- Episode no.: Season 6 Episode 4
- Directed by: LeVar Burton
- Written by: René Echevarria
- Production code: 528
- Original air date: October 20, 1997

Guest appearances
- Jeffrey Combs as Weyoun; Marc Alaimo as Dukat; Max Grodénchik as Rom; Aron Eisenberg as Nog; Casey Biggs as Damar; Barry Jenner as Admiral Ross; Salome Jens as Female Changeling;

Episode chronology
| ← Previous "Sons and Daughters" | Next → "Favor the Bold" |
- Star Trek: Deep Space Nine season 6

= Behind the Lines (Star Trek: Deep Space Nine) =

"Behind the Lines" is the fourth episode of the sixth season of Star Trek: Deep Space Nine, the 128th episode in the science fiction show.

The episode was written by Rene Echevarria and directed by actor-director LeVar Burton. It was broadcast on television on October 20, 1997.

The series, set in the 24th century, follows the adventures of the crew of the space station Deep Space Nine near the planet Bajor, guarding a wormhole connecting Bajor to the distant Gamma Quadrant of the galaxy; the Gamma Quadrant is home to an aggressive empire known as the Dominion, ruled by the shapeshifting Changelings. The episode is set during the early months of the series's Dominion War storyline after the Dominion has absorbed the nearby planet of Cardassia and gone to war against the United Federation of Planets. This episode is the fourth in a six-episode story arc, during which Deep Space Nine is occupied by the Dominion–Cardassian alliance under a non-aggression pact with Bajor. The station's usual Starfleet crew and their starship, the Defiant, having fled the station in the previous season finale, are pursuing the war in other venues.

This had a Nielsen rating of 5.1 points, about five million viewers when it premiered.

==Plot==

Returning from another mission against the Dominion on the Defiant, Captain Sisko is informed that Starfleet Intelligence has discovered a massive sensor array that the Dominion uses to track Starfleet ship movement. Sisko determines that the only way to destroy the array is to approach it through a star cluster. However, Sisko has been promoted to adjutant to Admiral Ross and will not be commanding the mission. Commander Dax is placed in command of the Defiant. While Sisko misses his crew and frets over their safe return, Dax leads the mission and destroys the array.

Meanwhile, Major Kira and the others on occupied Deep Space Nine are successful in spreading distrust between the Cardassians and Dominion by allowing the Dominion's Jem'Hadar soldiers to find out about Cardassian officer Damar's proposal to poison the Jem'Hadar if supplies run out of the drug needed to control them.

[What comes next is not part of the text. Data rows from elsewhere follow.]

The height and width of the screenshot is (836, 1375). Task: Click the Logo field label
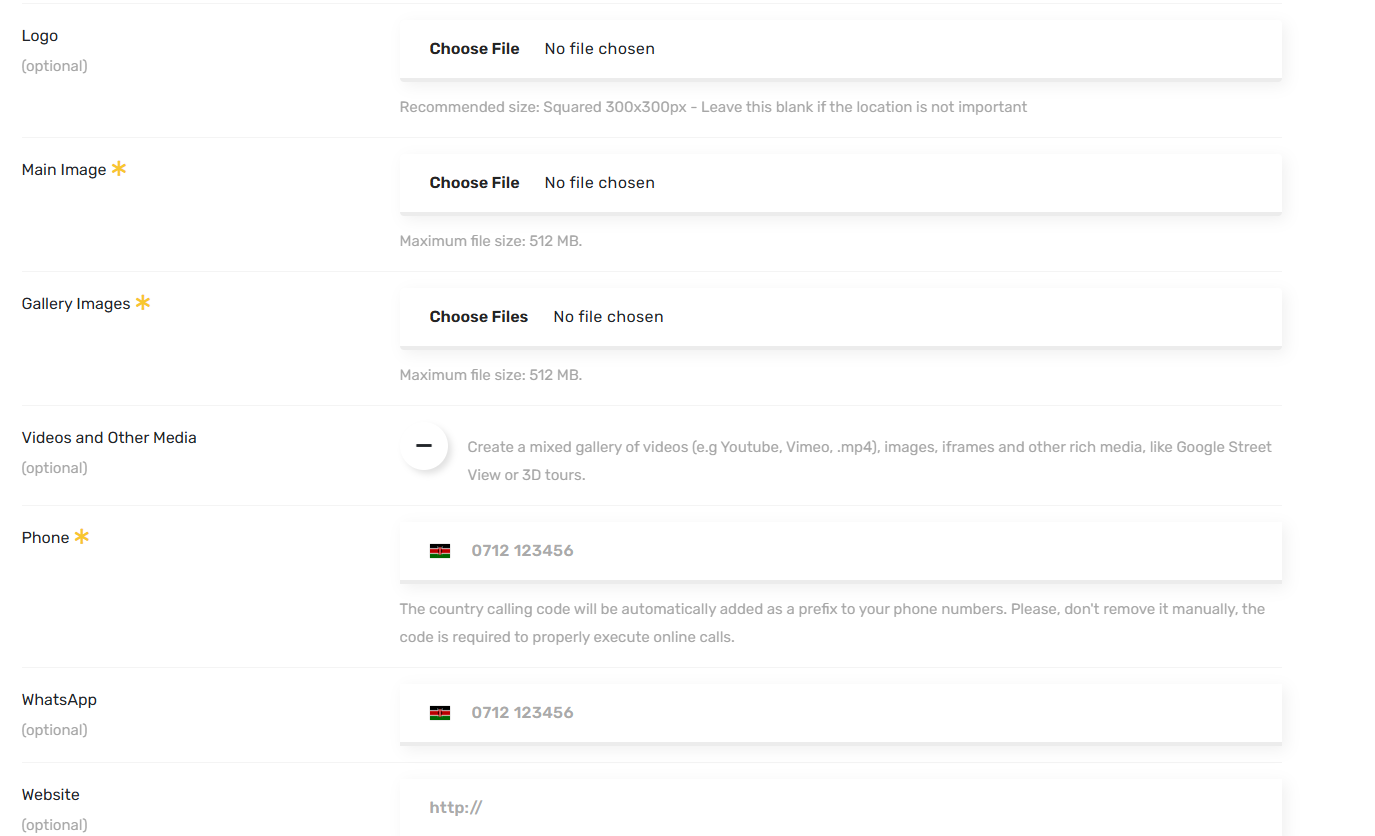(40, 36)
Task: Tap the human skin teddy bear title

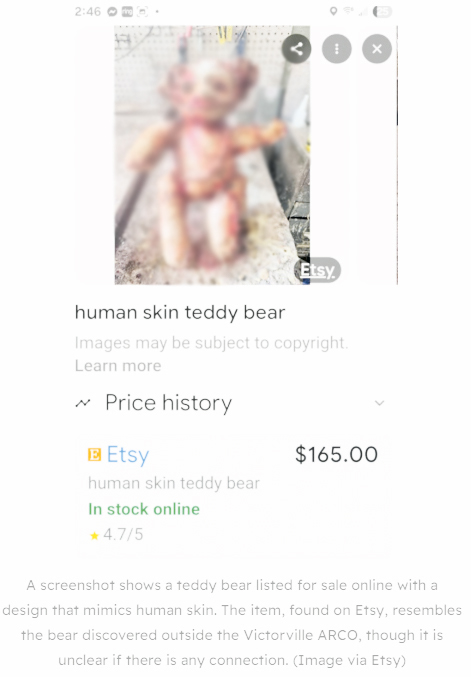Action: click(x=180, y=313)
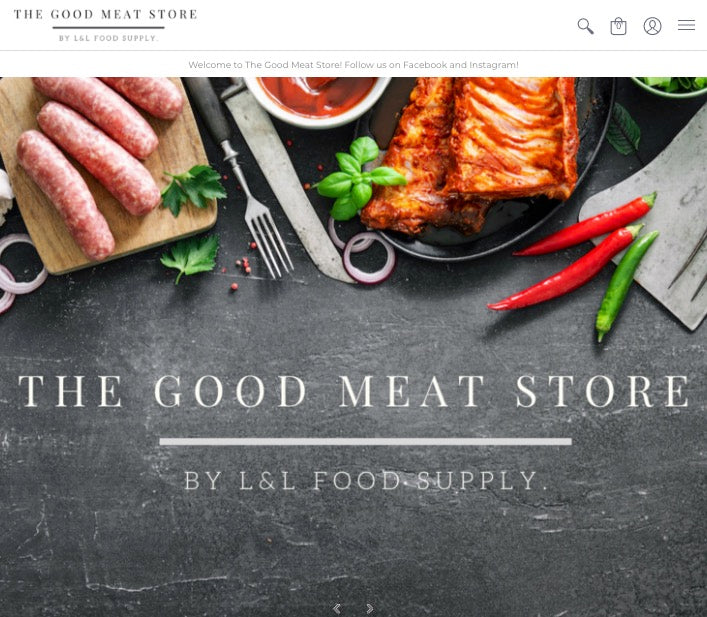
Task: Expand the hamburger navigation menu
Action: coord(686,25)
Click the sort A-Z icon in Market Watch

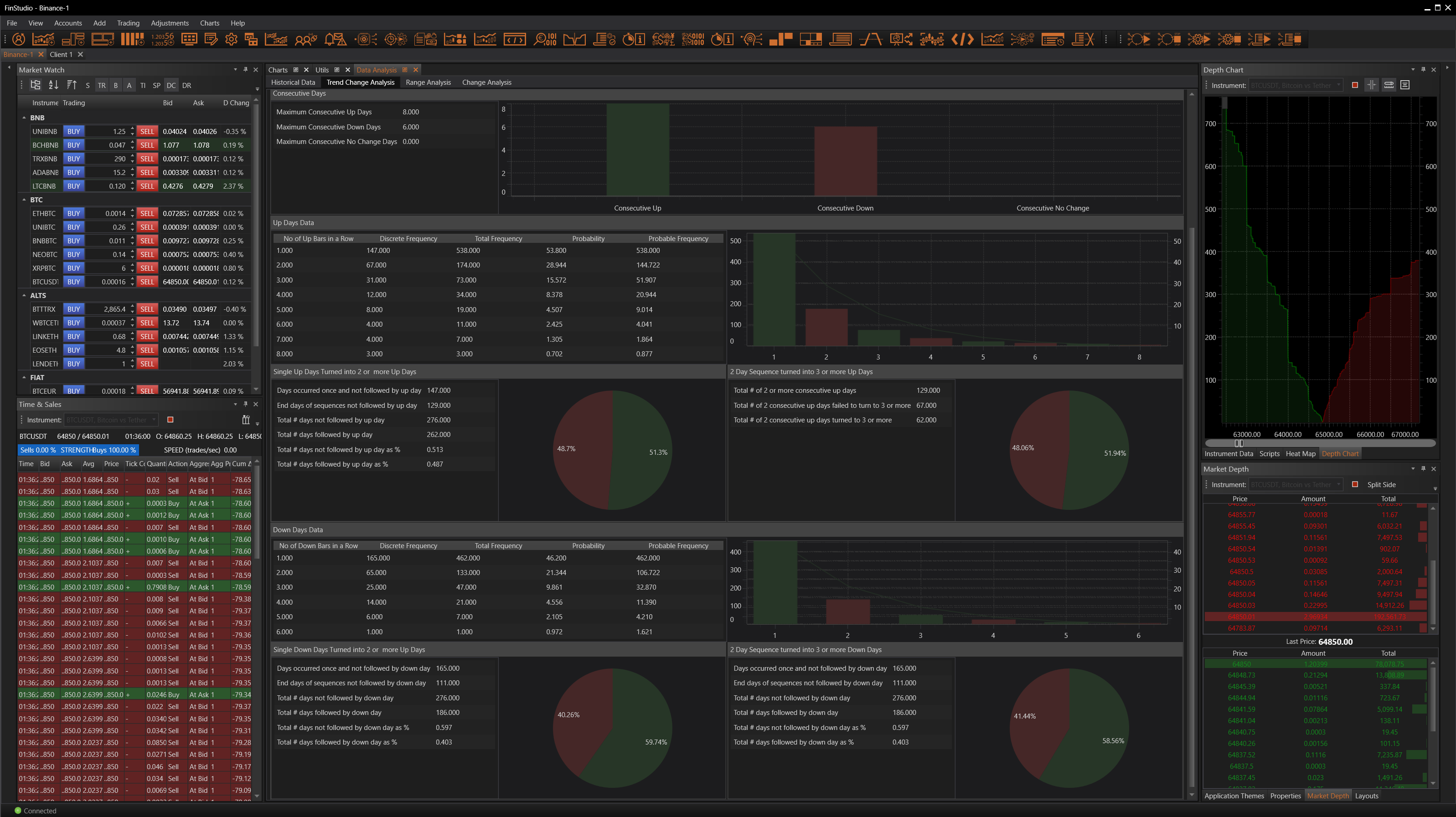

Meanwhile, the Cardassian leader Dukat has not yet been able to destroy the Starfleet minefield preventing Dominion reinforcements from arriving from the Gamma Quadrant.

One of the Changelings, the shapeshifting rulers of the Dominion, visits DS9, hoping to spend time with Odo, a rogue Changeling who has lived among and allied with the Bajorans. She persuades Odo to "link" with her, physically joining their liquid bodies so he can understand more about his people.

While drinking at Quark's bar, Damar reveals that he has found a way to destroy the minefield by firing a beam from the station's deflector array. Quark relays this information to Kira, and she and Rom plan to sabotage the deflector. Odo offers to disable the security system so that Rom's interference goes undetected. However, when the moment comes, Odo is in the middle of linking with the other Changeling, so when Rom begins his work, he sets off the security alarm and is captured by Damar. Kira confronts Odo, but he merely says that while linked, nothing else matters.

== Reception ==
Keith DeCandido of Tor.com gave the episode seven out of ten.

In 2015, Geek.com recommended this episode as "essential watching" for their abbreviated Star Trek: Deep Space Nine binge-watching guide. Also, in 2015, a binge-watching guide for Star Trek: Deep Space Nine by Wired recommended not skipping this essential episode.

In 2018, SyFy recommend this episode for its abbreviated watch guide for the Bajoran character Kira Nerys. They recommended it as part of a sequence of seven episodes, including "Call to Arms," "A Time to Stand," "Rocks and Shoals," "Sons and Daughters," "Behind the Lines," "Favor the Bold," and "Sacrifice of Angels"; this includes from the season finale of Season 5 and the first six episodes of Season 6 of the show.